> At this point I'm merely talking about size (which I think is clear from the words I use. I don't think "building a mile tall rocket would be hard" adequately describes the difficulty when we haven't even built a mile tall building.

I was assuming you were using a comical example to illustrate a "nightmare to engineer." The comparison to a building doesn't actually work at all. The practical limitation on how high we can build buildings is how fast we can make elevators. Just making something tall is not a problem.

> Sea Dragon[1] was only envisioned as 490 feet tall, and as near as I can tell even the Super Orion[2] would only have been 400-600 meters tall. And of course, neither of those was even close to implementation. Therefore I stand by my statement that a mile tall rocket is, for all practical purposes, impossible

First, the optimal design for a rocket is not to just keep making it taller, and second, size was not the obstacle to either of these projects not being built. That does not at all prove that it is impossible. What kind of world would we be living in we presumed anything that hadn't already been actively pursued was impossible?

> and thus has a payload to orbit of zero.

My point was that this does not equate to a payload of zero. Surely you wouldn't argue that the weight of this mile high rocket is zero, and therefore that there is some curve for the weight of rockets where making the rockets larger starts to make them lighter. Just as we can calculate the weight for something without actually building it, so too can we calculate the payload, and it can increase far beyond anything we can actually implement.

> If you disagree then add a zero -- surely you agree we can't build a ten-mile-tall rocket?

I agree it would be impractical, but not that it would be so non-physical that we couldn't calculate what its payload capacity would be were it to be built.

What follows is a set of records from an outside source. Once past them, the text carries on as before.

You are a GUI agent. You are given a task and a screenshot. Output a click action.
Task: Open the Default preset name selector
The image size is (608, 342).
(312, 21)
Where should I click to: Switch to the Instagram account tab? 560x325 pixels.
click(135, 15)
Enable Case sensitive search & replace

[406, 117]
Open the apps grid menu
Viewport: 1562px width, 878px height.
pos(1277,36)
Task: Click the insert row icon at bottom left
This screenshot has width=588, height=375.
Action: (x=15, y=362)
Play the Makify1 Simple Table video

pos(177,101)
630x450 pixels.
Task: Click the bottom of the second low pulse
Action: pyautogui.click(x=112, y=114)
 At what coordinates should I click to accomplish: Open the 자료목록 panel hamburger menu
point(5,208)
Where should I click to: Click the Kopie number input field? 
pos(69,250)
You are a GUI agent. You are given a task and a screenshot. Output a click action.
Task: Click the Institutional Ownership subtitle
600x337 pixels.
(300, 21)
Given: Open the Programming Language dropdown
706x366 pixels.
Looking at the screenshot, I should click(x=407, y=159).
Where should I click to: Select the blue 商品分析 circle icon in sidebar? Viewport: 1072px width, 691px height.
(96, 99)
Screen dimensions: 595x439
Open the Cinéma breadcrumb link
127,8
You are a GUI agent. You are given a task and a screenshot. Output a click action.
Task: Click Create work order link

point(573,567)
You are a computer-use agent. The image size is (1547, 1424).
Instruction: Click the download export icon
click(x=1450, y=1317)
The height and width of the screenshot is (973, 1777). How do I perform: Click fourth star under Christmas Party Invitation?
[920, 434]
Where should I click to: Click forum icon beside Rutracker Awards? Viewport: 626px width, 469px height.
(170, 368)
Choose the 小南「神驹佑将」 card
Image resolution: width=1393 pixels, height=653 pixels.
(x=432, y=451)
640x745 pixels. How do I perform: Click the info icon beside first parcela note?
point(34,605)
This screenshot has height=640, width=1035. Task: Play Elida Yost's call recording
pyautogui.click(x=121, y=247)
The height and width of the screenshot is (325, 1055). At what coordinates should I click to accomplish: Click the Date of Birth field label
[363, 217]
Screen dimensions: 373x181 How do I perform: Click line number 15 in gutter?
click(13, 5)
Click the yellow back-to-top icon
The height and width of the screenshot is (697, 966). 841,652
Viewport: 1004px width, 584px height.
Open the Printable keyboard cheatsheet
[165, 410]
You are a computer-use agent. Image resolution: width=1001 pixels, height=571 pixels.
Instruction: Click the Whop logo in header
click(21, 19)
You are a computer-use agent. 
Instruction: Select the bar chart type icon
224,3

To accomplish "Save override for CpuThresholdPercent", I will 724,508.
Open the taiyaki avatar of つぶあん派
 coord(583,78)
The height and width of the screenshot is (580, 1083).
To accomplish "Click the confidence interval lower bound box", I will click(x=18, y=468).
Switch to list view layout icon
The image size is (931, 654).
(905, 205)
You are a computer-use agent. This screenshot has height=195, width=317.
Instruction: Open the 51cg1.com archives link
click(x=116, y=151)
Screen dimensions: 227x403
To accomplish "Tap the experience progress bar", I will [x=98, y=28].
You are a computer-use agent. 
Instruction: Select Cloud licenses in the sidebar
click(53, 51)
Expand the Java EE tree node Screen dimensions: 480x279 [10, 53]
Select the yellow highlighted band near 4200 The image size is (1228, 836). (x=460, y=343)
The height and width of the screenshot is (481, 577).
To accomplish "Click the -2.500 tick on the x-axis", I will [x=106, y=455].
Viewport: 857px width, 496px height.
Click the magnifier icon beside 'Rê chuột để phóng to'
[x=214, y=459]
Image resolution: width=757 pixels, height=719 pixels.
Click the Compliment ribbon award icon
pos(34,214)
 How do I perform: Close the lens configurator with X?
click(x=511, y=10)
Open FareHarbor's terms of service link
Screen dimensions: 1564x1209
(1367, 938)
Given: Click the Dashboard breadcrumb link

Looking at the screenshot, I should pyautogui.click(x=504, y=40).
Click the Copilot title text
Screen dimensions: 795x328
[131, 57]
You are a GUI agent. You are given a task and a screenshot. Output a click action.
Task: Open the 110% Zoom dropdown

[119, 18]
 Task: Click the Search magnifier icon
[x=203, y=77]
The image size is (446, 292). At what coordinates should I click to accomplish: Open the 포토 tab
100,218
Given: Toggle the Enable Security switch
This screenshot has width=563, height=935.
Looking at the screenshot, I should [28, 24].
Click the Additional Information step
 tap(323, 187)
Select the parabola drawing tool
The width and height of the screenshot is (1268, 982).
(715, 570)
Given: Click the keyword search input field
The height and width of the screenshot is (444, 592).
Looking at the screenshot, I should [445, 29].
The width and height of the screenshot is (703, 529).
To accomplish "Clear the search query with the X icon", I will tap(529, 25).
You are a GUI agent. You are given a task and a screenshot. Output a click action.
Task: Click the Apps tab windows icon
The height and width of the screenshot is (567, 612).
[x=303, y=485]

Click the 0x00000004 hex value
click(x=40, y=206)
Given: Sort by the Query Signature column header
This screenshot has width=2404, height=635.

> Toy rockets might fail all the time, but the point was complexity, and a toy rocket can be constructed from under a dozen parts. Even larger model rockets have at most a few dozen to a few hundred parts. The part count of the Falcon 9 has to number in the thousands, if not tens of thousands (9 merlin engines with at least several hundred parts each?).

Falcon 9 is a liquid rocket designed to take people into space. That is the source of its part count. You could scale up a solid rocket motor to an arbitrarily large size while keeping the parts count exactly the same. It's probably not the optimal way to make a solid rocket of that size, and you'd be missing out on a lot of capabilities that are important for a real rocket, but if you just wanted a toy no more capable than what you buy in a hobby store it would be no more complicated. Conversely, try to make a fully functional falcon 9 complete with 9 working liquid rocket engines small enough to hoverslam on your desk and you have an immense engineering challenge on your hands.

> But also, to push back a bit, I don't think complexity aggregates the way you're saying it does. A box of hammers is not more complex than a nailgun, even if it has more parts in total.

I concur that part count is not the same as complexity, but that point is in my favor. Making something bigger is like adding hammers to a box of hammers. The quantity goes up, and at some point you're going to need to make some improvements to the box if you want to keep adding more hammers, but conceptually it is simple. Making something more capable, like a nail-gun, is much harder.